M. le président. La parole est à M. Rachel Mazuir.

M. Rachel Mazuir. Monsieur le ministre, je vous remercie de m’avoir apporté ces éléments de réponse et, surtout, de m’autoriser à vous solliciter de nouveau si la situation ne s'améliorait pas.

Il s'agit là d'un sujet important pour la jeunesse et pour l'emploi. En effet, lorsqu’on se lance sur le marché du travail, ne pas détenir le permis de conduire constitue aujourd'hui un obstacle supplémentaire dans la recherche d’un emploi.

Enfin, monsieur le ministre, je vous sais gré d'être venu répondre personnellement à cette question orale dès potron-minet ! (Sourires.)
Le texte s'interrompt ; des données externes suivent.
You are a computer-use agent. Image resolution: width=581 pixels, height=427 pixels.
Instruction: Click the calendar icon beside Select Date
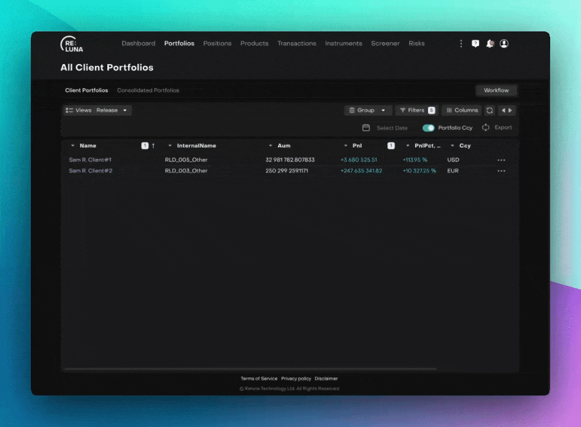(366, 128)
collecte du lait dans le cantal

M. le président. La parole est à M. Jacques Mézard, auteur de la question n° 47, adressée à M. le ministre de l'agriculture, de l'agroalimentaire et de la forêt.

M. Jacques Mézard. Monsieur le ministre, comme vous le savez, la filière laitière française a subi depuis 2003 de profondes modifications dans la perspective de la suppression des quotas laitiers en 2015. Ces transformations incluent l’abandon des mesures d’intervention et l’augmentation progressive du quota européen. Parallèlement, la loi du 27 juillet 2010 de modernisation de l’agriculture et de la pêche a mis en place la contractualisation, destinée à établir un équilibre grâce aux négociations engageant les producteurs et les industriels.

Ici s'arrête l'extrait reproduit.